>>>

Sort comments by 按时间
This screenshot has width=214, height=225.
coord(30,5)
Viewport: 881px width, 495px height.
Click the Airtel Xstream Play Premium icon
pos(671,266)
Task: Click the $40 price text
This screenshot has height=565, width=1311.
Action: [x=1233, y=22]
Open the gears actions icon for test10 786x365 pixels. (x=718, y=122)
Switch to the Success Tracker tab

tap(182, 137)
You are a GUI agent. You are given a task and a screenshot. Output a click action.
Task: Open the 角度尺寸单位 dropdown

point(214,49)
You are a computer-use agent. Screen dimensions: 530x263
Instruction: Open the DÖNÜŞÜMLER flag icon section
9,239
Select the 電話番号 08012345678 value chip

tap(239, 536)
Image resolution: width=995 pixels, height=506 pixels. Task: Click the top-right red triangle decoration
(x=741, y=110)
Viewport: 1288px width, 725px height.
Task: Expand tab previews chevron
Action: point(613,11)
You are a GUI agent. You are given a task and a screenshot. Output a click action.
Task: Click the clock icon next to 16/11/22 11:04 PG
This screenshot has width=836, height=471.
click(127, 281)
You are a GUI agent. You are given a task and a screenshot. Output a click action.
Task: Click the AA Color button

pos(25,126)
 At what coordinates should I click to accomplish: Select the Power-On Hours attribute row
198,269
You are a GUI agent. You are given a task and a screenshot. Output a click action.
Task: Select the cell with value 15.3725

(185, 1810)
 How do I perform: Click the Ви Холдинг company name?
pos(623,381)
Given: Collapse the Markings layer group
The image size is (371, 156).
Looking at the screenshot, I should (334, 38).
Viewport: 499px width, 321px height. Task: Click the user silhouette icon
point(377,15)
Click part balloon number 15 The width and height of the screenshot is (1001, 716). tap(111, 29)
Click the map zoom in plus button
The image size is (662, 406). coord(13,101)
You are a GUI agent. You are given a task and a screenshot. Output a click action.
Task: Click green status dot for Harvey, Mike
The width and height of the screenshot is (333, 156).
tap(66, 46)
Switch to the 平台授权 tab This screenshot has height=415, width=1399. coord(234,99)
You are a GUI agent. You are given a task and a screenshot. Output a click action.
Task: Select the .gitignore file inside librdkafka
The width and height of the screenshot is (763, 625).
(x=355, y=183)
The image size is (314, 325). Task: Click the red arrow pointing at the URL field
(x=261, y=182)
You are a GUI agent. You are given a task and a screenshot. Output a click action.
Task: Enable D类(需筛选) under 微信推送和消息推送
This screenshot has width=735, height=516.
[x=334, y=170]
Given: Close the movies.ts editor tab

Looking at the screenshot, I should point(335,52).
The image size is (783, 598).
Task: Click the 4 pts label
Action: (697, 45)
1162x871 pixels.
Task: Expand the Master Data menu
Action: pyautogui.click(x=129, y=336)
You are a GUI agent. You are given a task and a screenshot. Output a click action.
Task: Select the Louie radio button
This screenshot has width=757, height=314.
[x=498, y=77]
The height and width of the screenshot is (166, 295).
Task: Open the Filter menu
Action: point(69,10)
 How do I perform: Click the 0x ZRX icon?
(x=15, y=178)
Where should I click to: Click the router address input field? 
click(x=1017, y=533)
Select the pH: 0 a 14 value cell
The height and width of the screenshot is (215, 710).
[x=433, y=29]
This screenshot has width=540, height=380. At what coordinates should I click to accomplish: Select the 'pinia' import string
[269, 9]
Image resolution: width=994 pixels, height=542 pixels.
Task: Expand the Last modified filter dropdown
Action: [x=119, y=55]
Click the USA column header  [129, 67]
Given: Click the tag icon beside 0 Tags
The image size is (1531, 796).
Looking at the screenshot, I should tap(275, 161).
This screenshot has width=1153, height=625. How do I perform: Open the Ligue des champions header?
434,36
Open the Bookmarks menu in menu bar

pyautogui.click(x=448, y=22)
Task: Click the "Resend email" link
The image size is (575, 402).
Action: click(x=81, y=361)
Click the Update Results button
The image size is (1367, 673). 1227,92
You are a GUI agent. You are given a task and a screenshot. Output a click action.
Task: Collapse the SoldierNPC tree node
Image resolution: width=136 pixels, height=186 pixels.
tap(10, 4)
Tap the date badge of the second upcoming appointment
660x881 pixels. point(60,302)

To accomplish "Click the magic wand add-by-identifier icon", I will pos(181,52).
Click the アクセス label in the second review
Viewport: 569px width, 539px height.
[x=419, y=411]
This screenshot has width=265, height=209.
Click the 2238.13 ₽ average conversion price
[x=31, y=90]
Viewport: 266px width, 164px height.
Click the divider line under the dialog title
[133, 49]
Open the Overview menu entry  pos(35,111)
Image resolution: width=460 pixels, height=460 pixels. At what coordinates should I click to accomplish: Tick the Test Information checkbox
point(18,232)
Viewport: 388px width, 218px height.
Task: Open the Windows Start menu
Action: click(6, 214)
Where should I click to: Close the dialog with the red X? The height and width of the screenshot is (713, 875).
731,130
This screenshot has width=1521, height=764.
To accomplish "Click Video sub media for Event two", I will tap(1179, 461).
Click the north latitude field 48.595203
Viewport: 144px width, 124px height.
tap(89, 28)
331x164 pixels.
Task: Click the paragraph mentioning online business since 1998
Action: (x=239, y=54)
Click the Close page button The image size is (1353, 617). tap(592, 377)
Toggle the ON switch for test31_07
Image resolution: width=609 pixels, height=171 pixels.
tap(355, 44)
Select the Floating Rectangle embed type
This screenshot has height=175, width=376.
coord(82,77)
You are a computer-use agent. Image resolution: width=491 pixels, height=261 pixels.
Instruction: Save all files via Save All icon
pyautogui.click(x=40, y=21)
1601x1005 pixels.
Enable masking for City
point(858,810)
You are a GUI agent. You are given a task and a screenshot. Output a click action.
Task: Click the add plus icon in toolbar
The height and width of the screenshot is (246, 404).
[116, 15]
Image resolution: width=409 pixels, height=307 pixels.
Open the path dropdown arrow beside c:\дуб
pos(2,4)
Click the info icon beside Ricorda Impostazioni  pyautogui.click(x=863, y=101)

<<<

• **PROBLEM TO WORK ON**:
Please quote all of the records above word for word.

• **WRITTEN RESPONSE**:
Sort comments by 按时间
This screenshot has width=214, height=225.
coord(30,5)
Viewport: 881px width, 495px height.
Click the Airtel Xstream Play Premium icon
pos(671,266)
Task: Click the $40 price text
This screenshot has height=565, width=1311.
Action: [x=1233, y=22]
Open the gears actions icon for test10 786x365 pixels. (x=718, y=122)
Switch to the Success Tracker tab

tap(182, 137)
You are a GUI agent. You are given a task and a screenshot. Output a click action.
Task: Open the 角度尺寸单位 dropdown

point(214,49)
You are a computer-use agent. Screen dimensions: 530x263
Instruction: Open the DÖNÜŞÜMLER flag icon section
9,239
Select the 電話番号 08012345678 value chip

tap(239, 536)
Image resolution: width=995 pixels, height=506 pixels. Task: Click the top-right red triangle decoration
(x=741, y=110)
Viewport: 1288px width, 725px height.
Task: Expand tab previews chevron
Action: point(613,11)
You are a GUI agent. You are given a task and a screenshot. Output a click action.
Task: Click the clock icon next to 16/11/22 11:04 PG
This screenshot has width=836, height=471.
click(127, 281)
You are a GUI agent. You are given a task and a screenshot. Output a click action.
Task: Click the AA Color button

pos(25,126)
 At what coordinates should I click to accomplish: Select the Power-On Hours attribute row
198,269
You are a GUI agent. You are given a task and a screenshot. Output a click action.
Task: Select the cell with value 15.3725

(185, 1810)
 How do I perform: Click the Ви Холдинг company name?
pos(623,381)
Given: Collapse the Markings layer group
The image size is (371, 156).
Looking at the screenshot, I should (334, 38).
Viewport: 499px width, 321px height. Task: Click the user silhouette icon
point(377,15)
Click part balloon number 15 The width and height of the screenshot is (1001, 716). tap(111, 29)
Click the map zoom in plus button
The image size is (662, 406). coord(13,101)
You are a GUI agent. You are given a task and a screenshot. Output a click action.
Task: Click green status dot for Harvey, Mike
The width and height of the screenshot is (333, 156).
tap(66, 46)
Switch to the 平台授权 tab This screenshot has height=415, width=1399. coord(234,99)
You are a GUI agent. You are given a task and a screenshot. Output a click action.
Task: Select the .gitignore file inside librdkafka
The width and height of the screenshot is (763, 625).
(x=355, y=183)
The image size is (314, 325). Task: Click the red arrow pointing at the URL field
(x=261, y=182)
You are a GUI agent. You are given a task and a screenshot. Output a click action.
Task: Enable D类(需筛选) under 微信推送和消息推送
This screenshot has width=735, height=516.
[x=334, y=170]
Given: Close the movies.ts editor tab

Looking at the screenshot, I should point(335,52).
The image size is (783, 598).
Task: Click the 4 pts label
Action: (697, 45)
1162x871 pixels.
Task: Expand the Master Data menu
Action: pyautogui.click(x=129, y=336)
You are a GUI agent. You are given a task and a screenshot. Output a click action.
Task: Select the Louie radio button
This screenshot has width=757, height=314.
[x=498, y=77]
The height and width of the screenshot is (166, 295).
Task: Open the Filter menu
Action: point(69,10)
 How do I perform: Click the 0x ZRX icon?
(x=15, y=178)
Where should I click to: Click the router address input field? 
click(x=1017, y=533)
Select the pH: 0 a 14 value cell
The height and width of the screenshot is (215, 710).
[x=433, y=29]
This screenshot has width=540, height=380. At what coordinates should I click to accomplish: Select the 'pinia' import string
[269, 9]
Image resolution: width=994 pixels, height=542 pixels.
Task: Expand the Last modified filter dropdown
Action: [x=119, y=55]
Click the USA column header  [129, 67]
Given: Click the tag icon beside 0 Tags
The image size is (1531, 796).
Looking at the screenshot, I should tap(275, 161).
This screenshot has width=1153, height=625. How do I perform: Open the Ligue des champions header?
434,36
Open the Bookmarks menu in menu bar

pyautogui.click(x=448, y=22)
Task: Click the "Resend email" link
The image size is (575, 402).
Action: click(x=81, y=361)
Click the Update Results button
The image size is (1367, 673). 1227,92
You are a GUI agent. You are given a task and a screenshot. Output a click action.
Task: Collapse the SoldierNPC tree node
Image resolution: width=136 pixels, height=186 pixels.
tap(10, 4)
Tap the date badge of the second upcoming appointment
660x881 pixels. point(60,302)

To accomplish "Click the magic wand add-by-identifier icon", I will pos(181,52).
Click the アクセス label in the second review
Viewport: 569px width, 539px height.
[x=419, y=411]
This screenshot has width=265, height=209.
Click the 2238.13 ₽ average conversion price
[x=31, y=90]
Viewport: 266px width, 164px height.
Click the divider line under the dialog title
[133, 49]
Open the Overview menu entry  pos(35,111)
Image resolution: width=460 pixels, height=460 pixels. At what coordinates should I click to accomplish: Tick the Test Information checkbox
point(18,232)
Viewport: 388px width, 218px height.
Task: Open the Windows Start menu
Action: click(6, 214)
Where should I click to: Close the dialog with the red X? The height and width of the screenshot is (713, 875).
731,130
This screenshot has width=1521, height=764.
To accomplish "Click Video sub media for Event two", I will tap(1179, 461).
Click the north latitude field 48.595203
Viewport: 144px width, 124px height.
tap(89, 28)
331x164 pixels.
Task: Click the paragraph mentioning online business since 1998
Action: (x=239, y=54)
Click the Close page button The image size is (1353, 617). tap(592, 377)
Toggle the ON switch for test31_07
Image resolution: width=609 pixels, height=171 pixels.
tap(355, 44)
Select the Floating Rectangle embed type
This screenshot has height=175, width=376.
coord(82,77)
You are a computer-use agent. Image resolution: width=491 pixels, height=261 pixels.
Instruction: Save all files via Save All icon
pyautogui.click(x=40, y=21)
1601x1005 pixels.
Enable masking for City
point(858,810)
You are a GUI agent. You are given a task and a screenshot. Output a click action.
Task: Click the add plus icon in toolbar
The height and width of the screenshot is (246, 404).
[116, 15]
Image resolution: width=409 pixels, height=307 pixels.
Open the path dropdown arrow beside c:\дуб
pos(2,4)
Click the info icon beside Ricorda Impostazioni  pyautogui.click(x=863, y=101)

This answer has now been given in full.